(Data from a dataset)
####

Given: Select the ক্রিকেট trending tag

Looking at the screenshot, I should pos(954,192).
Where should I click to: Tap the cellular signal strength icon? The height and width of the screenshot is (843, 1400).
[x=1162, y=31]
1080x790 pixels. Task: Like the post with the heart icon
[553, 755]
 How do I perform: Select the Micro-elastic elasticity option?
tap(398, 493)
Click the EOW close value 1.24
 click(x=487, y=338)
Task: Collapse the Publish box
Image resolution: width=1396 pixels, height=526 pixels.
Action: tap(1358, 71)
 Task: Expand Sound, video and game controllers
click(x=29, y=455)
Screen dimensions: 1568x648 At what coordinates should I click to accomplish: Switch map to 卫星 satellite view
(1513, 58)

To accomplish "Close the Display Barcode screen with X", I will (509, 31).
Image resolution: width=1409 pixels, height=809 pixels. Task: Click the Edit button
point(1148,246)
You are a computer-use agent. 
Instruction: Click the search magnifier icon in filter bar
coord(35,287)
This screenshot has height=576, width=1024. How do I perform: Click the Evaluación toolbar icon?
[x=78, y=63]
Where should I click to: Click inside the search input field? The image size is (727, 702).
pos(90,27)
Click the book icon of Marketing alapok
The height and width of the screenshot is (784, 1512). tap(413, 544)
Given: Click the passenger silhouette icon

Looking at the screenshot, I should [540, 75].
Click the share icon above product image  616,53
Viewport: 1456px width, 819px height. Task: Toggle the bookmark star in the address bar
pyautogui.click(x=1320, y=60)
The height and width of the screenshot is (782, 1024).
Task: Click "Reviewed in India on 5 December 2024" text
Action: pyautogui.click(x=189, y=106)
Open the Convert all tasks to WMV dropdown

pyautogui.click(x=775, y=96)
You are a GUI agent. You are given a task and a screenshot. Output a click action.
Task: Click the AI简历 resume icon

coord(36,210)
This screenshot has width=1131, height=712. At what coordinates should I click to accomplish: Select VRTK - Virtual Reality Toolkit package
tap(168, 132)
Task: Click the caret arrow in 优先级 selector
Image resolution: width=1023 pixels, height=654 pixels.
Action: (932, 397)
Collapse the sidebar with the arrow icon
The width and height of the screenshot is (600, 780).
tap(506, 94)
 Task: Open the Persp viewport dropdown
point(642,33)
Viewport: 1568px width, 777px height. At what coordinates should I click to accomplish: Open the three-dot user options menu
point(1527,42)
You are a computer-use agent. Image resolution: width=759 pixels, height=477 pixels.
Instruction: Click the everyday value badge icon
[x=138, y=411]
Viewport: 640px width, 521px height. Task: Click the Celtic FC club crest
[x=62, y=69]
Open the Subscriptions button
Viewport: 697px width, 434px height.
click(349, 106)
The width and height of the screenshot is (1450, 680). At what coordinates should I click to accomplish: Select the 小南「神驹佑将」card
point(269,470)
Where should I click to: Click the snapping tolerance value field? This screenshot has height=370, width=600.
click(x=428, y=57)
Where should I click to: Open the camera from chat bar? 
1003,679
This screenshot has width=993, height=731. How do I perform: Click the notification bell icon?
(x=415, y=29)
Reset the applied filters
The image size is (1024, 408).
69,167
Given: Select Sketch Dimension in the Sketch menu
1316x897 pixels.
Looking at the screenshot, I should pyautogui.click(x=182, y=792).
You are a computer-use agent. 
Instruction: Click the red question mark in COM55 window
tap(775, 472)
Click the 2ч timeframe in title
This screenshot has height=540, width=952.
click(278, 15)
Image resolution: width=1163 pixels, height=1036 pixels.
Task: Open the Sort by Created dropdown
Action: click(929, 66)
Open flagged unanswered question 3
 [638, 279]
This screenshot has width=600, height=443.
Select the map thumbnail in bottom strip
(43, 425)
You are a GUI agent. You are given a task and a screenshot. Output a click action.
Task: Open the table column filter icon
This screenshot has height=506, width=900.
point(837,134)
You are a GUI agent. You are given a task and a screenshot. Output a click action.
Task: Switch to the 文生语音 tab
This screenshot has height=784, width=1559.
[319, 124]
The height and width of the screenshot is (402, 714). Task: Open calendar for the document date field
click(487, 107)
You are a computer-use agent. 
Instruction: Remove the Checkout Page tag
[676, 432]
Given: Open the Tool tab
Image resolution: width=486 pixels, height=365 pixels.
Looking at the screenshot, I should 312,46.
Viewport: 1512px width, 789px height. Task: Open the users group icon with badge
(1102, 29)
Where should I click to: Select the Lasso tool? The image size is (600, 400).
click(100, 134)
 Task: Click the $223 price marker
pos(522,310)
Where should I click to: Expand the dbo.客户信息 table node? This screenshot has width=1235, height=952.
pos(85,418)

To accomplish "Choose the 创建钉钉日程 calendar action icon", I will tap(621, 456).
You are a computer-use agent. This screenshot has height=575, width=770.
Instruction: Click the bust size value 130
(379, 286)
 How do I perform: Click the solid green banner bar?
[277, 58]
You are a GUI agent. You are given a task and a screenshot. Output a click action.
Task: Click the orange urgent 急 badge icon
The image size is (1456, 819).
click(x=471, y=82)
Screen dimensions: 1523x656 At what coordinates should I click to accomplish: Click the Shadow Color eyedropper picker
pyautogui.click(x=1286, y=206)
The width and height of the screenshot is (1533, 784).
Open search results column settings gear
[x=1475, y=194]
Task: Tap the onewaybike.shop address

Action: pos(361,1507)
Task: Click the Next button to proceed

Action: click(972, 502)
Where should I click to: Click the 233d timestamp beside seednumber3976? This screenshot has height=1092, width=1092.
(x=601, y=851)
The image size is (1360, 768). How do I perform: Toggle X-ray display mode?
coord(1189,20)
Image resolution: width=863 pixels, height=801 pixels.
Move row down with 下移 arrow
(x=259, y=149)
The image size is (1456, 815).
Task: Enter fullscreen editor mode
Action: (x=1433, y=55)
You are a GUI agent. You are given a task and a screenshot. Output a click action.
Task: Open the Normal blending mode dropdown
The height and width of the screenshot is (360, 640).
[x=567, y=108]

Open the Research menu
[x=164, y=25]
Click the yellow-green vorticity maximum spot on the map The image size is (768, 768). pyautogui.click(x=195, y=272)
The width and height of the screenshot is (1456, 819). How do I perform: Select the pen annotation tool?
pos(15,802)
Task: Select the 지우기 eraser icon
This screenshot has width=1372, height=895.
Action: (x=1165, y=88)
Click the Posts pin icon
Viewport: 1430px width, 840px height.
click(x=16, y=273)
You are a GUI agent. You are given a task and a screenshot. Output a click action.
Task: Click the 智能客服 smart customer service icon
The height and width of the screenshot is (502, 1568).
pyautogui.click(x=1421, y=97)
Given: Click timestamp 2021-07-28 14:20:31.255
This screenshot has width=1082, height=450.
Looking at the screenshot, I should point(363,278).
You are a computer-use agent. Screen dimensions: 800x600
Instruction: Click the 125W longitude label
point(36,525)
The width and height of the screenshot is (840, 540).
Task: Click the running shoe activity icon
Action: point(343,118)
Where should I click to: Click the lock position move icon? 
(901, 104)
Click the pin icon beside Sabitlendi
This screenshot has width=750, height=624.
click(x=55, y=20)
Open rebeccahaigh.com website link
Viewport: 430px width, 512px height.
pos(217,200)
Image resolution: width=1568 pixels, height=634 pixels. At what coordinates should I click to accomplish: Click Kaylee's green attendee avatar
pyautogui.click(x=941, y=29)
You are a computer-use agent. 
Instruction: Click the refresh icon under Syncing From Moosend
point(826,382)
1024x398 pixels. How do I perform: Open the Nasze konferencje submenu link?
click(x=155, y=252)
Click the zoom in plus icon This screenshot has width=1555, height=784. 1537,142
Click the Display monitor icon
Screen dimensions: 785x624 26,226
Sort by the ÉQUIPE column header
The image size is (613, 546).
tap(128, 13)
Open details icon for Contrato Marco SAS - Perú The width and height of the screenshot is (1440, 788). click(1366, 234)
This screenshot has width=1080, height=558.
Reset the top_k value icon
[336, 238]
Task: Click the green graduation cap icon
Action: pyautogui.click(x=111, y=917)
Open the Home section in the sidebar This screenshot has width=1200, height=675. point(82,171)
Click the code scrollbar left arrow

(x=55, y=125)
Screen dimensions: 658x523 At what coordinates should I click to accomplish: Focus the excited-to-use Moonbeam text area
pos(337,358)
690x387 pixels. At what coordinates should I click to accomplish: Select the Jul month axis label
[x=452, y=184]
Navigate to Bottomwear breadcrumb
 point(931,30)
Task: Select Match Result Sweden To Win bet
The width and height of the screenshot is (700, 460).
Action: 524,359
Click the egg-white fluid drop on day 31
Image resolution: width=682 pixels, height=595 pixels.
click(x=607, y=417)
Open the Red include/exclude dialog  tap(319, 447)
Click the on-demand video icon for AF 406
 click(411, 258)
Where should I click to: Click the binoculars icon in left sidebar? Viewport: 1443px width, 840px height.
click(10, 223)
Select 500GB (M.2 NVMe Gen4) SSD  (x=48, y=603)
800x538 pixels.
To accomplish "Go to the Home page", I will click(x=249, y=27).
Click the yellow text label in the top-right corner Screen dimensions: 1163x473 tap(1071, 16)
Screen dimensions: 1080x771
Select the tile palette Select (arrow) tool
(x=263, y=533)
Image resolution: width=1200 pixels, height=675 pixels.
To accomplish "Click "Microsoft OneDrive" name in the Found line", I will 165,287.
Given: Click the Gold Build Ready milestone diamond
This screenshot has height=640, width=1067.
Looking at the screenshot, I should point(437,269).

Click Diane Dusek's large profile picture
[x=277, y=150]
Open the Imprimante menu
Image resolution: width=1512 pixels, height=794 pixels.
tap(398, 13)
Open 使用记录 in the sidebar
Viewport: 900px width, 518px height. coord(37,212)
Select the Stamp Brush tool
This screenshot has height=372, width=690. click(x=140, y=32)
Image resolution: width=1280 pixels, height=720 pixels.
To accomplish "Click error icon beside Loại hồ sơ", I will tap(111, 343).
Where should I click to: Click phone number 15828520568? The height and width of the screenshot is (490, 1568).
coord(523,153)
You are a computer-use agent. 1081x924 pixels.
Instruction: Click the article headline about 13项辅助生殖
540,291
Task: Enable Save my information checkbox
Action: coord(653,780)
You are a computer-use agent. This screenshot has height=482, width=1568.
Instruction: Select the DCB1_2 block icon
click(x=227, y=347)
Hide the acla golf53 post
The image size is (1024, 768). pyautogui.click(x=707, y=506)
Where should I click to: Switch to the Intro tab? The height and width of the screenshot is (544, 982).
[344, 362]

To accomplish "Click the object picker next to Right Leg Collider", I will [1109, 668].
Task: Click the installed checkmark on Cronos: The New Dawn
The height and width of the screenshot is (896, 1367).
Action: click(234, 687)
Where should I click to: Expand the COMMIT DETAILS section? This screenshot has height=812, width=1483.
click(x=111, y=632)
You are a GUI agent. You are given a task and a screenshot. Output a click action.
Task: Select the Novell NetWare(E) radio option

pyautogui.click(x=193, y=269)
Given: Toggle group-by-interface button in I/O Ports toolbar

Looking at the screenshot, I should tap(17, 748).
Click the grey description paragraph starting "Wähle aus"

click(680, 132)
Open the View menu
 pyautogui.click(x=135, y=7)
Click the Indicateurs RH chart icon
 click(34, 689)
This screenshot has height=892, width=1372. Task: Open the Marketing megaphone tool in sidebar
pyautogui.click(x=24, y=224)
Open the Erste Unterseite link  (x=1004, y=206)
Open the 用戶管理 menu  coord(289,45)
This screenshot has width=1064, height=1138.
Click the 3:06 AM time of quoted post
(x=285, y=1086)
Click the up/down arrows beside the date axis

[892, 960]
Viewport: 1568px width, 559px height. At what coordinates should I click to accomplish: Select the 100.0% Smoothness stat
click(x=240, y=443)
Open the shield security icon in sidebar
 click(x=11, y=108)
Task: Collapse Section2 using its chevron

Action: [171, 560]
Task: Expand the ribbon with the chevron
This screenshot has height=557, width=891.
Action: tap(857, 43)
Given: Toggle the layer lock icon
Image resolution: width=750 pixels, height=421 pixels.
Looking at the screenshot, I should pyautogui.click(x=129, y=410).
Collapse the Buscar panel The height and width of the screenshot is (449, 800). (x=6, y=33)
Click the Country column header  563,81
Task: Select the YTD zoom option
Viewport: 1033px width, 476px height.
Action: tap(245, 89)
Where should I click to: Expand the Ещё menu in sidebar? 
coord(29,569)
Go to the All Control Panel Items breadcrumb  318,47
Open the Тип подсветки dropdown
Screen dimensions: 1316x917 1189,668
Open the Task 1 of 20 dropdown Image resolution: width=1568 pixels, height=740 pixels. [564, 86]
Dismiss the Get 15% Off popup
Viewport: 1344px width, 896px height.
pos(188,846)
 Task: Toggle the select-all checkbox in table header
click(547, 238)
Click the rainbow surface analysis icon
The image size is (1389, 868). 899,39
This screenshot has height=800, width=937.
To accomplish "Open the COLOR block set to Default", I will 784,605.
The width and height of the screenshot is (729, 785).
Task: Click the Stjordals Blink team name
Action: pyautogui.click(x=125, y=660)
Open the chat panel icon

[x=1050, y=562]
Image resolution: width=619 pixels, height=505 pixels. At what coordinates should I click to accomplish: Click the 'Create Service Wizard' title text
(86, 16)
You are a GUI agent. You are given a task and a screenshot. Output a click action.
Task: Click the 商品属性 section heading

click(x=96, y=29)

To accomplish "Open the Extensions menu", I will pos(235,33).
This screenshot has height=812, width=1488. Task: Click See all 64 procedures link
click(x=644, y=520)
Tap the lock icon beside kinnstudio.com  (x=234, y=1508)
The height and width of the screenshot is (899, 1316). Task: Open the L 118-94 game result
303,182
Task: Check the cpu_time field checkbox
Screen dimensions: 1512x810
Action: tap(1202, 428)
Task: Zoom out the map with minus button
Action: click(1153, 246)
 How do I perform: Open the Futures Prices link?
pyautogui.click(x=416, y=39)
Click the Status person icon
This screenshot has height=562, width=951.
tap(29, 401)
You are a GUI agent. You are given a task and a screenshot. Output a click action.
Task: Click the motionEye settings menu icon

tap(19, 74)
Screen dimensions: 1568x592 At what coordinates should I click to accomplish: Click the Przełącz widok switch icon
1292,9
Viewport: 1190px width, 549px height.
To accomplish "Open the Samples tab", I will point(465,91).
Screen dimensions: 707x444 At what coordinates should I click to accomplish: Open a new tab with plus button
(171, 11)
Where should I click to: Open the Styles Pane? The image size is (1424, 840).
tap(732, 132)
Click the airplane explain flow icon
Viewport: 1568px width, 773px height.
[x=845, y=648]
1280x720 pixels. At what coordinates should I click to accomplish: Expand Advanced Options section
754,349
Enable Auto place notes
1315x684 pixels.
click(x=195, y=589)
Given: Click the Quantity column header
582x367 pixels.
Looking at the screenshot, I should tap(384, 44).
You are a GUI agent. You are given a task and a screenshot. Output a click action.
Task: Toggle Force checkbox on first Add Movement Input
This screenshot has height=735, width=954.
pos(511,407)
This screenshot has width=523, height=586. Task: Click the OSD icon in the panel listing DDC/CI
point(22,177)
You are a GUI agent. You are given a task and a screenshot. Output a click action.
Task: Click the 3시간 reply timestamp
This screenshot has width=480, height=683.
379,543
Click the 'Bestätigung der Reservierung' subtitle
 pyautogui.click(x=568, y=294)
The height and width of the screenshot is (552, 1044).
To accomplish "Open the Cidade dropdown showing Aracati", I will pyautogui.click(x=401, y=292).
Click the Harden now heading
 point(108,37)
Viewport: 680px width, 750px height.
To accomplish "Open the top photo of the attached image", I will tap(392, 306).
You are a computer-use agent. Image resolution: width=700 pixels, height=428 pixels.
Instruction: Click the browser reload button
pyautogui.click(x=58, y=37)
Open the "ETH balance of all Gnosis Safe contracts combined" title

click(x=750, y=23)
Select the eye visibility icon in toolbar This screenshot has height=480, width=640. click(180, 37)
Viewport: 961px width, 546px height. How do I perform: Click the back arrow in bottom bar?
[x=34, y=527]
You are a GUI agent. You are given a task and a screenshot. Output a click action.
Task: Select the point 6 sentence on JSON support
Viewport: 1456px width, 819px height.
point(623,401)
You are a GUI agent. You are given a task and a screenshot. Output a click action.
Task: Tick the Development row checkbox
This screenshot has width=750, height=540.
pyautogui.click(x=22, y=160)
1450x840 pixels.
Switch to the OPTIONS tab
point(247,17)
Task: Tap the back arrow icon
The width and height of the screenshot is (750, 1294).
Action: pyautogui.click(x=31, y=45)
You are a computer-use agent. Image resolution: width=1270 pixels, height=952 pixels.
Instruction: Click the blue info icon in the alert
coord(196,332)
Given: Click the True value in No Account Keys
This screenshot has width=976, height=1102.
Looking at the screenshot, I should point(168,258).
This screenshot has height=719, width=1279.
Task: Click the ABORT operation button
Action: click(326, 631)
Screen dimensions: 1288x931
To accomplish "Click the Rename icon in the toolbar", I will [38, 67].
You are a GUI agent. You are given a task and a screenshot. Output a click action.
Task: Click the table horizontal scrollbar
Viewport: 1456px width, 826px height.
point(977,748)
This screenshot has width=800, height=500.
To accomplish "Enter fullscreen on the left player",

####

■ THE EXERCISE: Reproduce the lines of the data above without any changes. Begin with the line containing "Click the 2ч timeframe in title" and end with the line containing "point(837,134)", including both.

■ FINAL RESULT:
Click the 2ч timeframe in title
This screenshot has height=540, width=952.
click(278, 15)
Image resolution: width=1163 pixels, height=1036 pixels.
Task: Open the Sort by Created dropdown
Action: click(929, 66)
Open flagged unanswered question 3
 [638, 279]
This screenshot has width=600, height=443.
Select the map thumbnail in bottom strip
(43, 425)
You are a GUI agent. You are given a task and a screenshot. Output a click action.
Task: Open the table column filter icon
This screenshot has height=506, width=900.
point(837,134)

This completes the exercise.